Kuhl (2) has pointed out that "early reports on breast MR imaging (particularly from the morphology camp) found poor specificity—as low as 30%", which "established the technique's reputation for low predictive value and specificity ... more current publications suggest that breast MR imaging does not unduly increase the false-positive biopsy rate and that it provides about the same specificity as mammography." MR imaging callback rates and 6-month follow-ups have decreased in almost all published series in which women were screened for more than one round (2,8,15). This presumably reflects both the increased experience of imagers and the advantage of having previous comparison examinations. Of course, regardless of the breast screening modality, false-positive rates will remain relatively high in the United States because of our greater medical-legal concerns, lower-volume readers, and our affluent society's willingness to pay a higher price per quality life year saved. Even today, many experienced mammographers in the United States have difficulty keeping their screening callback rates at the American College of Radiology recommended level of 10% or less, while similar recommended recall rates in Europe are 5% for baseline examinations and only 3% for all subsequent annual examinations.
MR imaging is more expensive to perform and more time consuming to interpret than is mammography. However, the $500 000 cost of a digital mammographic machine performing four examinations per hour, with its requisite high-resolution image storage requirements, copiers, and 5-megapixel monochrome monitors, puts cost at least in the same ballpark as the $1.5-million magnet performing two to three screening examinations per hour. The latter costs and times will improve with the efficiencies that come with high volume and dedicated breast MR imaging equipment. Likewise, the time for interpretation of screening breast MR images should decrease with experience and improved computer-aided detection software.

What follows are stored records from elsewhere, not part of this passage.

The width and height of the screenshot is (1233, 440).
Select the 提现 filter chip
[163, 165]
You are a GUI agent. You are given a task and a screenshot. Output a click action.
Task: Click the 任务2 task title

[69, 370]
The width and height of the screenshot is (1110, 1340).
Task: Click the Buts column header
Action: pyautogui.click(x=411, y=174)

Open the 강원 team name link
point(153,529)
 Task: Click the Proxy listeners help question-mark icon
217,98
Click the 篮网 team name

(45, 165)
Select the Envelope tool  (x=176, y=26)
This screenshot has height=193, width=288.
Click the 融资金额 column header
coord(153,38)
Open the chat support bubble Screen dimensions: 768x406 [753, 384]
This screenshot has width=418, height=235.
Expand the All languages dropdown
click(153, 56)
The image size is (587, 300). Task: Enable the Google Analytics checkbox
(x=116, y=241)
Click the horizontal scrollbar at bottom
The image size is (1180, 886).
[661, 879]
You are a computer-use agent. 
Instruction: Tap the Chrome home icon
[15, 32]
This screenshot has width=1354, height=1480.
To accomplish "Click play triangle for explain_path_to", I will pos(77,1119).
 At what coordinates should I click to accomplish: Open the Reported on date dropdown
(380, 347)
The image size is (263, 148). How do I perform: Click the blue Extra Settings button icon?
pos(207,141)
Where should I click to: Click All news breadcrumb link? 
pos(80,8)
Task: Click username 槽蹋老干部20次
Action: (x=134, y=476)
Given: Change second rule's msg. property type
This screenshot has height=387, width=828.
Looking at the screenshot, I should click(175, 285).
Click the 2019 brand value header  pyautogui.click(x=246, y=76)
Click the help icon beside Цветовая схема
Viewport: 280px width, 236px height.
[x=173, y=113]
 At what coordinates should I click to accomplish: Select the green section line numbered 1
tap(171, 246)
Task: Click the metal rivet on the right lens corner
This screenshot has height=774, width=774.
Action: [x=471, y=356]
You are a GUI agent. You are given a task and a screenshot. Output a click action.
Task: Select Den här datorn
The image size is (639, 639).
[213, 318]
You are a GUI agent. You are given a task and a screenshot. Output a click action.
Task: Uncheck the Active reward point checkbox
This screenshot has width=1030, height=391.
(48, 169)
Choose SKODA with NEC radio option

It is conceivable that the higher sensitivity of MR imaging in identifying small invasive cancers might mean that screening would be necessary in some women only every 2 years. After all, the current yearly intervals for screening are relatively arbitrary, as is the commonly recommended baseline age of 40. The average doubling time of invasive breast cancer is 120 days, corresponding to 8 years of sojourn time prior to its becoming recognizable on a mammogram or becoming palpable. These doubling times are somewhat analogous to those for colon cancer where screening for average-risk persons is at far longer intervals (18), although colonic screening is benefited by these cancers developing within more discernable adenomatous polyps. Mammographic screening in Europe has often been performed biannually in the past. This presumably resulted in delayed diagnosis, although reported reductions in breast cancer mortality have been similar to those reported in the United States.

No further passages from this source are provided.